Partai Gerindra melalui juru bicaranya Desmond Mahesa menyatakan tiga alasan mengapa keluar dari Pansus Angket KPK yang diketuai oleh Agun Gunanjar dari Partai Golkar. Pertama, pembentukan Pansus tidak memenuhi syarat sesuai Tata Tertib DPR dan UU Nomor 17 Tahun 2014 tentang MPR, DPD, DPR dan DPRD. Kedua, Rapat-rapat Pansus Angket dilakukan mendadak tanpa persetujuan seluruh anggota Pansus.  Seperti kunjungan ke Lapas Sukamiskin. Ketiga, Fraksi Gerindra menilai ada oknum-oknum yang berusaha melemahkan KPK dengan adanya Pansus Angket tersebut.

Dengan ditinggalkannya Partai Gerindra, maka praktis Pansus Angket KPK hanya tersisa 6 fraksi di DPR yaitu PDIP, Golkar, Nasdem, PPP, Hanura, dan PAN. Gerindra bergabung dengan PKS, Demokrat dan PKB yang sedari awal menyatakan menolak mengirimkan wakilnya di Pansus Hak Angket KPK.

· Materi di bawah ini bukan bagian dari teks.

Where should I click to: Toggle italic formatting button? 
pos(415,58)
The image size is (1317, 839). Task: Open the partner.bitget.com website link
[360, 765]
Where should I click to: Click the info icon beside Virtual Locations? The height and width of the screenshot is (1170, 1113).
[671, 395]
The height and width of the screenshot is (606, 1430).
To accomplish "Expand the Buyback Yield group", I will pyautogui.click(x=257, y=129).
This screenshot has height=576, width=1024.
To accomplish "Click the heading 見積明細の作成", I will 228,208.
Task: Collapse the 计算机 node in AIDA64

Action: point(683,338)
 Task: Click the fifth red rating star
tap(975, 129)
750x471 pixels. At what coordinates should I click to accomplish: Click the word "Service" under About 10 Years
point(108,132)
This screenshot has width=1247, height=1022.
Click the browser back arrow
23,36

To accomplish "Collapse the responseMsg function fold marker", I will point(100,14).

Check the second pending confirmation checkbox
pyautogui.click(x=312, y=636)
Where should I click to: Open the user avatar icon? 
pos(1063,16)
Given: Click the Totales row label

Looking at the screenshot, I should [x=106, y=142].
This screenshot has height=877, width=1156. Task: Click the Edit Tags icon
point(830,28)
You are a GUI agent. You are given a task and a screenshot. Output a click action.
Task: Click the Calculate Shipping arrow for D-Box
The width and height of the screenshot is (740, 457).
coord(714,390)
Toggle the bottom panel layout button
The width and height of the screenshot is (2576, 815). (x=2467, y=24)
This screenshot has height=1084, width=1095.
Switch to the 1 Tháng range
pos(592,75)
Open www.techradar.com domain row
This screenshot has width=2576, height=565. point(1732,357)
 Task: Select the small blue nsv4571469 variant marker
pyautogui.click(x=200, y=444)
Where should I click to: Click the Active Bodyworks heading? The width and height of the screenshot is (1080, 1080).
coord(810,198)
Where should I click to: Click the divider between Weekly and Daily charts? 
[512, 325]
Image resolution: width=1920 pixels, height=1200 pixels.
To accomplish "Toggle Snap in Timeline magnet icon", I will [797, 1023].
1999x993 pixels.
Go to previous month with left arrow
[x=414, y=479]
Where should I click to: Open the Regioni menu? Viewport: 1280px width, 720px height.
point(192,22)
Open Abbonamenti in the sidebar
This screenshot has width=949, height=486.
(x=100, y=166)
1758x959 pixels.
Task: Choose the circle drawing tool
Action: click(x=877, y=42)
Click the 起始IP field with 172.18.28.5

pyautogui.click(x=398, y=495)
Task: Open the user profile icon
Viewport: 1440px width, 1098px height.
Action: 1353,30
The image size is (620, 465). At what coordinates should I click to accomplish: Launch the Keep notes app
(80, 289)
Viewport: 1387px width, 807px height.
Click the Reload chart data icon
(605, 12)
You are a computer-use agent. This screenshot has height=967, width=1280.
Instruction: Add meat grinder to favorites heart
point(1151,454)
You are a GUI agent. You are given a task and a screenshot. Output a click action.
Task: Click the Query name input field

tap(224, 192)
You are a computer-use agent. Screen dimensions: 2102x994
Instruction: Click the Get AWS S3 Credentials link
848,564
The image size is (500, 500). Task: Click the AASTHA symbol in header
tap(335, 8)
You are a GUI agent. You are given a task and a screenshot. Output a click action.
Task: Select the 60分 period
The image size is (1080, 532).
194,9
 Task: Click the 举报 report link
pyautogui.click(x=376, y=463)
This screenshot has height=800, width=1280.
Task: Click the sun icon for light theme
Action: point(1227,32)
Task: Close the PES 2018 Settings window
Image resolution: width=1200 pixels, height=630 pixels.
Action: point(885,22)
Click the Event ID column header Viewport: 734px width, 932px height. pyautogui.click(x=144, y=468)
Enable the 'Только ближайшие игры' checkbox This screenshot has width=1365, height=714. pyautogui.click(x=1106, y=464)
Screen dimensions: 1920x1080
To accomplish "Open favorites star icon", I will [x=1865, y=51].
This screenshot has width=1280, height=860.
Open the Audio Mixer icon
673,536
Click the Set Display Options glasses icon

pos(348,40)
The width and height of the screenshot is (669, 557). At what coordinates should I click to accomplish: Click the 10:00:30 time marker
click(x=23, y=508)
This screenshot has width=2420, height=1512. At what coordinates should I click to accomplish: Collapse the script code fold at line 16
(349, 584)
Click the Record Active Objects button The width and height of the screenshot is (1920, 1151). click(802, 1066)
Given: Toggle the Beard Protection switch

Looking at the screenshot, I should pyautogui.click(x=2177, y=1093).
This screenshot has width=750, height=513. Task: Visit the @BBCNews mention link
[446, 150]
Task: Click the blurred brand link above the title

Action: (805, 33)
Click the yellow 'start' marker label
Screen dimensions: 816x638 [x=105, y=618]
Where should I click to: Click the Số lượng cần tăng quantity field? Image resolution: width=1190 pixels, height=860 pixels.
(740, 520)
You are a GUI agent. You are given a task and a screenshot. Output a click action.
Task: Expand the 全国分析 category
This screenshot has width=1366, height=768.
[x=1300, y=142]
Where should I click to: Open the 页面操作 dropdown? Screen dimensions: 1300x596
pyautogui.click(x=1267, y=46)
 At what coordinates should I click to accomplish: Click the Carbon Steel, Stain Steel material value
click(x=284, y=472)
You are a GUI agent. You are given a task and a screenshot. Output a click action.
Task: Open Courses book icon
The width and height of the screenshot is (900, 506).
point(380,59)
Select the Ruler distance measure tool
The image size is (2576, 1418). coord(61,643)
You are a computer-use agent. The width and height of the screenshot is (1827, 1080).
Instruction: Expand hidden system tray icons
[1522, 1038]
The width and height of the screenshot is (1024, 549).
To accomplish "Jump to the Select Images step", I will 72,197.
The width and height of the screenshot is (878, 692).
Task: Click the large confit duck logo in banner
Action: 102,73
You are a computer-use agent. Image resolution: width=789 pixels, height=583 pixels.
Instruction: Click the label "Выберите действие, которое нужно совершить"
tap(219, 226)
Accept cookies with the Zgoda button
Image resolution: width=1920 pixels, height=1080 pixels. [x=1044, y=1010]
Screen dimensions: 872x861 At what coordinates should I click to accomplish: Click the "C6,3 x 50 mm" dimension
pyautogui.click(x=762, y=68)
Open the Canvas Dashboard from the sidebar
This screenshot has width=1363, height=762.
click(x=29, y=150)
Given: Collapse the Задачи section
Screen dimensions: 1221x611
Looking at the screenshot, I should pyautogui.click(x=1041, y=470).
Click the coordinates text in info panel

Keenam fraksi yang masih tergabung di Pansus Angket KPK tersebut merupakan Partai Politik pendukung Pemerintahan Joko Widodo. Belakangan Partai PAN juga menyatakan bersiap mundur dari Pansus Hak Angket KPK jika dinilai berupaya melemahkan KPK. Kredibilitas Pansus Angket KPK sekarang mulai dieprtanyakan dan merosot jauh ke bawah.

Apa yang dilakukan oleh Partai Gerindra dengan keluar dari Pansus Hak Angket KPK patut diapresiasi. Panitia Hak Angket untuk KPK telah resmi dibentuk oleh DPR sejak Mei 2017 lalu sudah bermasalah sejak awal pembentukannya dan merupakan manuver politik untuk semakin menyudutkan KPK.

Pansus Hak Angket KPK – jika dipaksakan dipastikan tidak akan berjalan secara objektif dan kesimpulan maupun rekomendasinya yang dihasilkan dapat dipastikan akan melemahkan atau membusukkan KPK. Hal ini akibat Panitia angket dinilai sarat akan kepentingan politik, karena beberapa nama yang bergabung dalam kepanitiaan ini diduga menjadi bagian dari pusaran megakorupsi pengadaan KTP-El.

Selain itu Indonesia Corruption Watch (ICW) mempetakan bahwa tidak objektifnya kerja Pansus Hak Angket karena adanya empat konflik kepentingan dengan KPK dibalik Hak Angket ini. Konflik kepentingan ini menyangkut individu anggota Pansus, Komisi DPR, DPR secara institusi hingga Parpol dimana anggota Pansus ini berada.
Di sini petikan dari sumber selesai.